Syrie : quelles alternatives à Bachar El Assad

André Métayer – La situation en Syrie se complique de jour en jour.

Eyyup Doru – L’intrusion dans le conflit armé contre Bachar El Assad de différents groupes d’opposition liés à Al Qaida complique la situation. L’opposition à Bachar El Assad reste, à ce jour, très divisée et la présence en Syrie de groupes radicaux islamistes rend encore plus aléatoire une issue politique. La situation est également marquée par une avancée des forces militaires gouvernementales dans des provinces et dans des villes dont elles ont repris le contrôle. Les régions contrôlées par les Kurdes font exception grâce aux “unités de défense populaire” (HPG) du Parti de l’Union démocratique (PYD), mises en place pour les protéger d’incursions en provenance tant de la Syrie et que de la Turquie.

A Alep – près de 2 000 000 habitants dont 600 000 Kurdes – les affrontements sont importants. La ville est écartelée en quatre secteurs, tenus respectivement par les Kurdes, les forces militaires gouvernementales et l’opposition qui elle-même se divise en deux : l’Armée syrienne Libre (ASL), d’une part, et les groupes liés à Al Qaida, d’autre part. Les forces militaires kurdes défendent les quartiers kurdes contre des attaques des forces gouvernementales. EIles s’opposent aussi à l’Armée syrienne Libre et aux groupes islamistes quand ils tentent de pénétrer dans les zones qu’elles contrôlent. Par ailleurs, l’Irak essaie de créer une deuxième force militaire, ce qui ajoute à la complexité de la situation.
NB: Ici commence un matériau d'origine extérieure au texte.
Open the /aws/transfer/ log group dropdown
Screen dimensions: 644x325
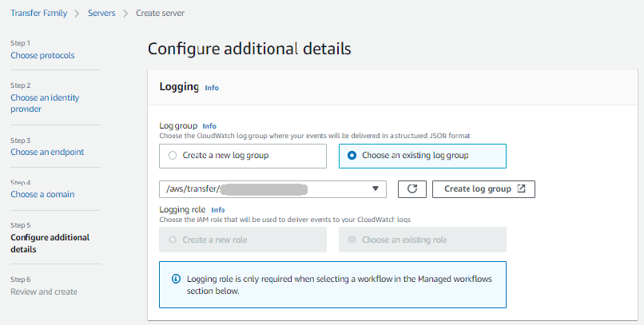[272, 189]
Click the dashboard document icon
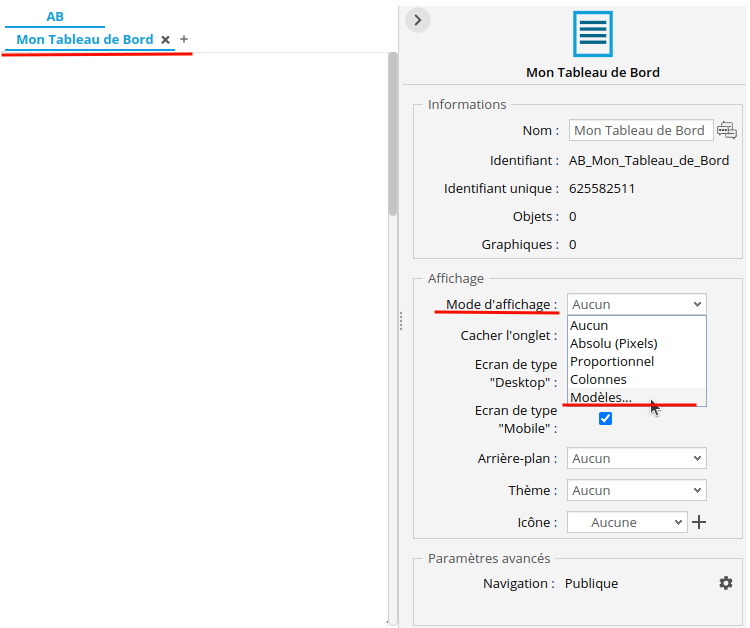Viewport: 750px width, 628px height. 592,33
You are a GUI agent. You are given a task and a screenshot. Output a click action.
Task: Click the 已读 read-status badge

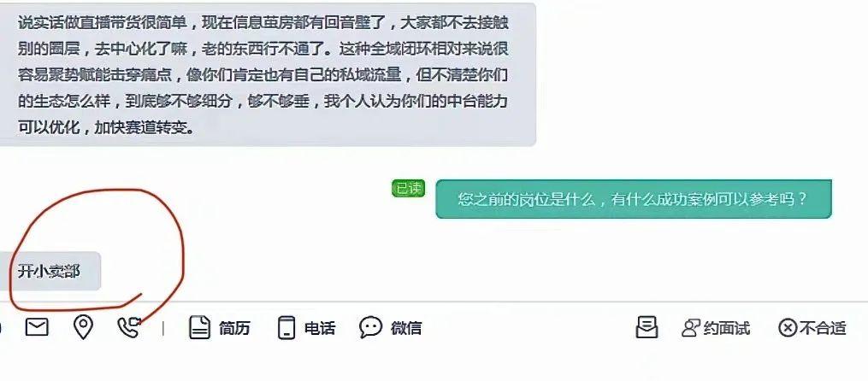point(408,188)
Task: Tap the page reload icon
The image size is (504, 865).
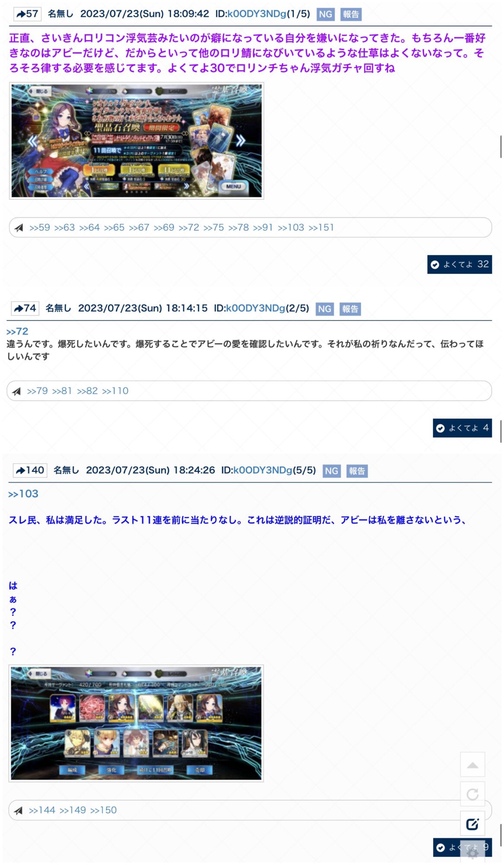Action: [472, 794]
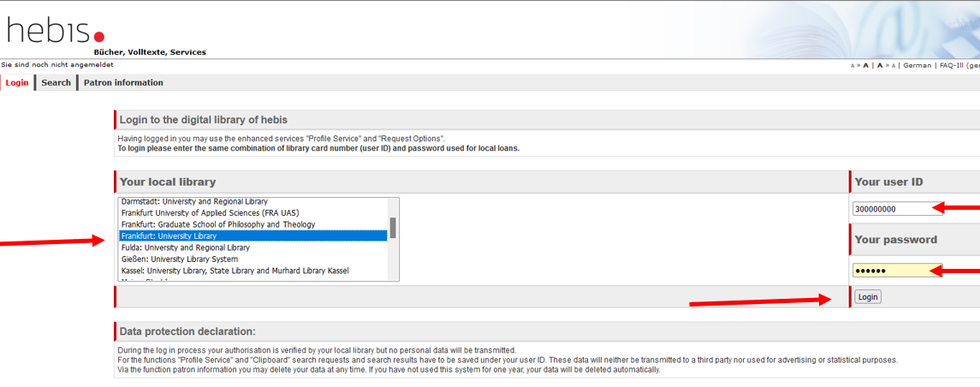
Task: Open the FAQ-Ill link
Action: pyautogui.click(x=950, y=65)
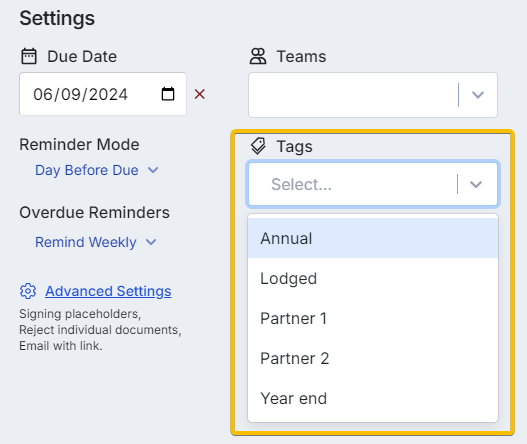527x444 pixels.
Task: Click the Tags label icon
Action: click(258, 146)
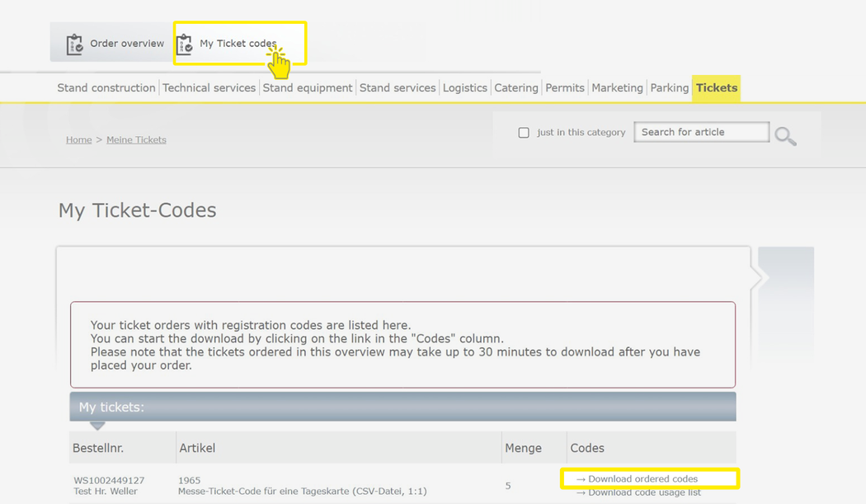Select the Catering menu item

click(x=516, y=88)
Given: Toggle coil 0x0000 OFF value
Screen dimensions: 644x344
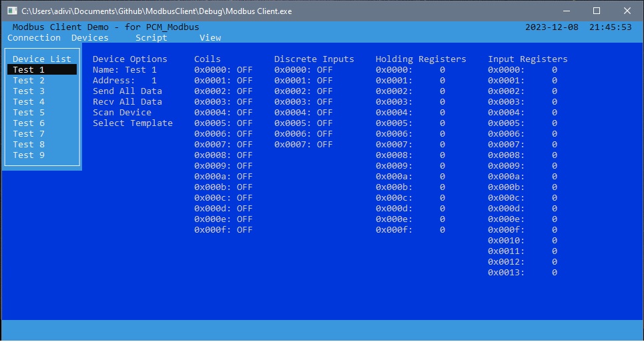Looking at the screenshot, I should click(245, 70).
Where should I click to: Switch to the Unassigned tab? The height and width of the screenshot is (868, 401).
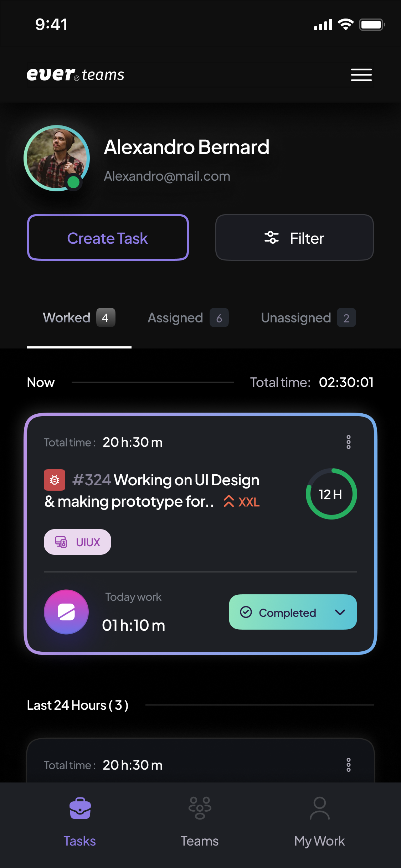(x=308, y=318)
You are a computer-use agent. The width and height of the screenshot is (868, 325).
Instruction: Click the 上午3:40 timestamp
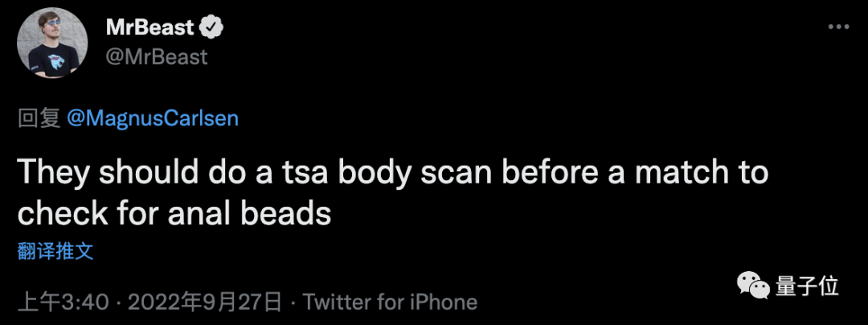[63, 302]
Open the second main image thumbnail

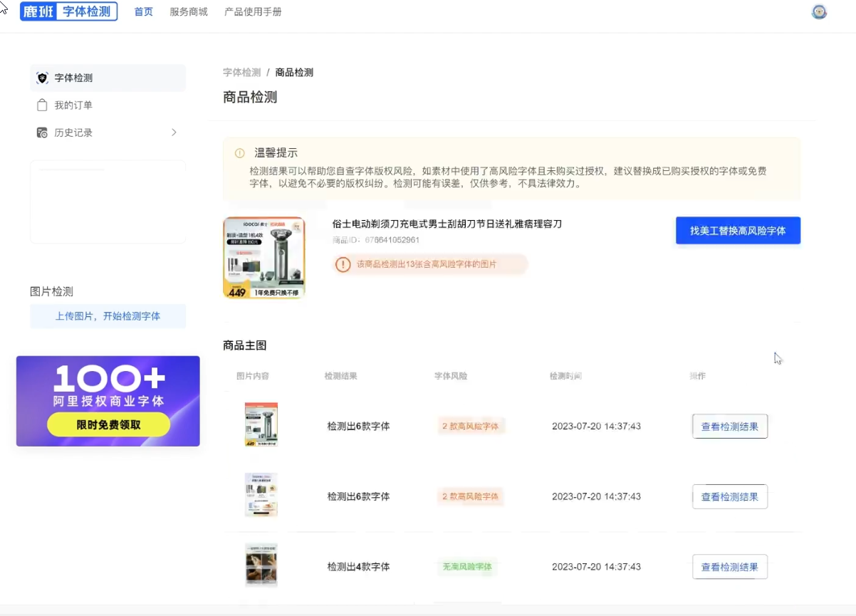261,495
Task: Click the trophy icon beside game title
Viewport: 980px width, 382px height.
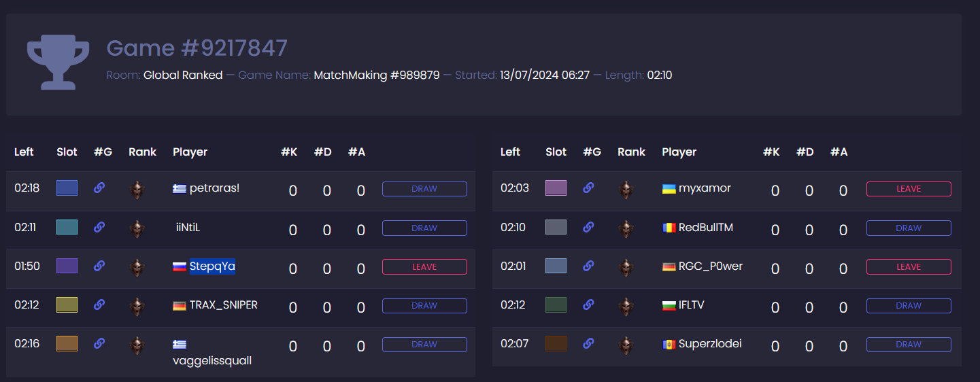Action: 58,63
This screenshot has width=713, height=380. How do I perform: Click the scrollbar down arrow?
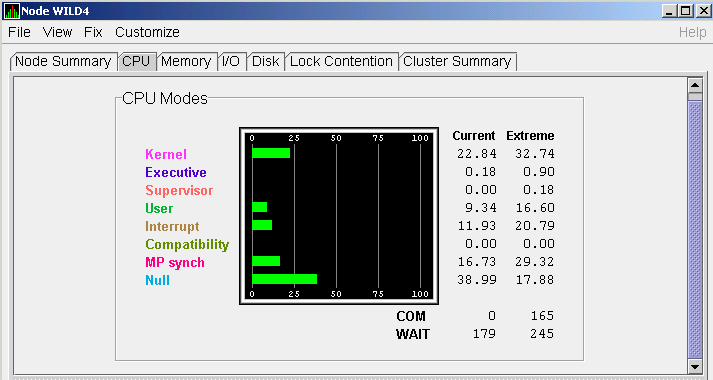[695, 366]
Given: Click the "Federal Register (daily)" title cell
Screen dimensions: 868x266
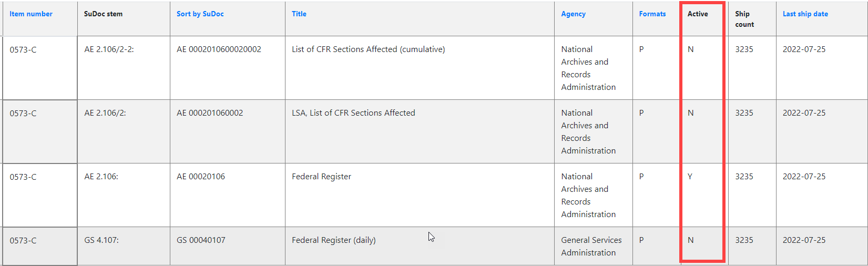Looking at the screenshot, I should pos(333,240).
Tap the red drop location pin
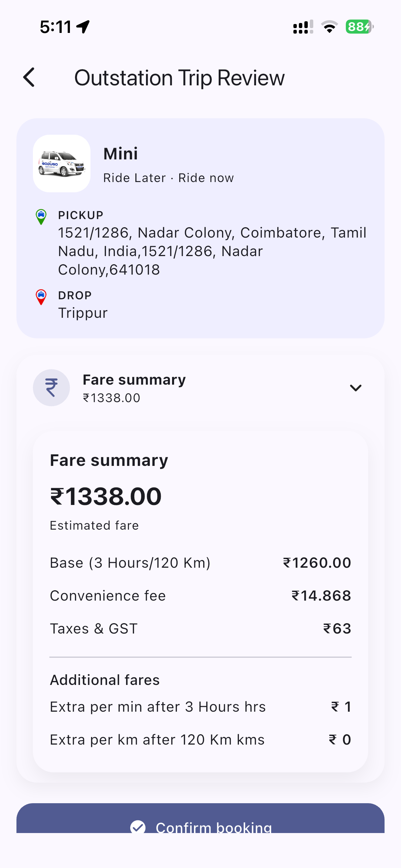This screenshot has width=401, height=868. coord(41,297)
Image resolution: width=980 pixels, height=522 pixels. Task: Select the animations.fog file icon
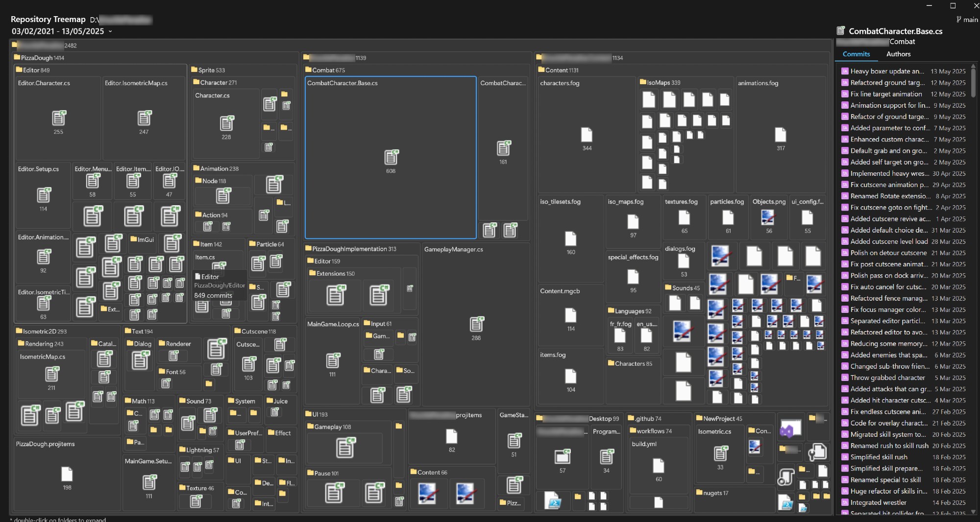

AM – Le problème des réfugiés est crucial.

ED – De nombreuses familles fuient les zones de combat et tentent de trouver refuge dans les régions et les villes kurdes. L’accueil de près de 750 000 personnes crée de graves problèmes économiques et d’approvisionnement, aggravés par le fait que la Turquie et l’Irak ont fermé leurs frontière. De plus, aucune aide internationale ne parvient dans ces régions.

AM – Sur le plan international, même si toutes les grandes puissances, à l’exception de la Russie, appellent au départ de Bachar El Assad et au soutien à l’opposition syrienne, aucune pour le moment n’envisage une intervention militaire directe.

ED – Elles sont confrontées les une et les autres à une réalité politique d’envergure : quelle alternative au départ de Bachar El Assad ? L’expérience de l’Afghanistan, de l’Irak et plus récemment de la Libye, démontre qu’il ne suffit pas de renverser le pouvoir en place pour que se construise une société démocratique. Le soutien du Qatar et de l’Arabie Saoudite à la rébellion syrienne n’est pas dans ce domaine un gage pour qu’émerge une Syrie démocratique. À noter qu’au début du conflit, la position de l’Union européenne était singulièrement anti-kurde au motif que les Kurdes refusaient de combattre l’armée de Bachar Al Assad. Mais au fur et à mesure que le conflit s’enlise, au risque d’une dangereuse déportation des violences confessionnelles (chiites-sunnites) vers les pays voisins, certains responsables occidentaux commencent à voir les Kurdes sous un autre angle. C’est dans cette situation complexe que les Kurdes tente de construire une autonomie démocratique dans les zones qu’ils contrôlent tout en réclamant de la Syrie une intégration de toutes les communautés.